No entro en las  redes sociales, ni tan siquiera en las de Expreso del Sur. No tengo Facebook, Twitter ni, mucho menos, página web. A pesar de ello no soy en absoluto enemigo de las nuevas tecnologías más bien al contrario, pero sí soy muy temeroso y previsor ante los nuevos canales de comunicación.SocialMedia-Empresas

 

Mis razones son varias, pero la más importante es la de no tener ganas de enfadarme con los comentarios llenos de burradas de los miles de  piltrafillas que utilizan las llamadas redes sociales para difamar, insultar e, incluso, amenazar.
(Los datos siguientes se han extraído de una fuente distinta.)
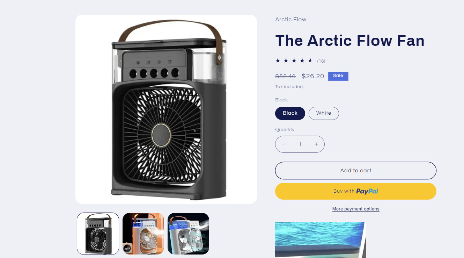Open the main black fan product image
The width and height of the screenshot is (464, 258).
tap(166, 109)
Un odio al que no le doy explicación y del que casi nadie que sea más o menos conocido por alguna otra razón, se libra. En el caso de las personas mediáticas o famosas imagino que el asunto llegará a ser inaguantable.

Sin duda, es el anonimato es el que permite actuar con impunidad, pero más allá de imaginarme un perfil de personas perturbadas, imagino a estos activistas de la difamación como personas corrientes y molientes que con mejor o peor vida sacan a relucir su mísero odio, vertiéndolo en la red gracias a estos nuevos canales de comunicación. La situación lejos de mejorar empeora a diario, sin parecer importar el daño que causa, sin sanciones ejemplarizantes y, por supuesto, sin filtros de control ante los llamados troll. El panorama da miedo ya que pensar que personas capaces de escribir tales burradas anden como si tal cosa por este nuevo mundo en red que nos ha tocado vivir, da un poco de pánico. Jamás podía imaginar que existía tanto odio sin motivo ni justificación aparente. Esto da susto, mucho susto.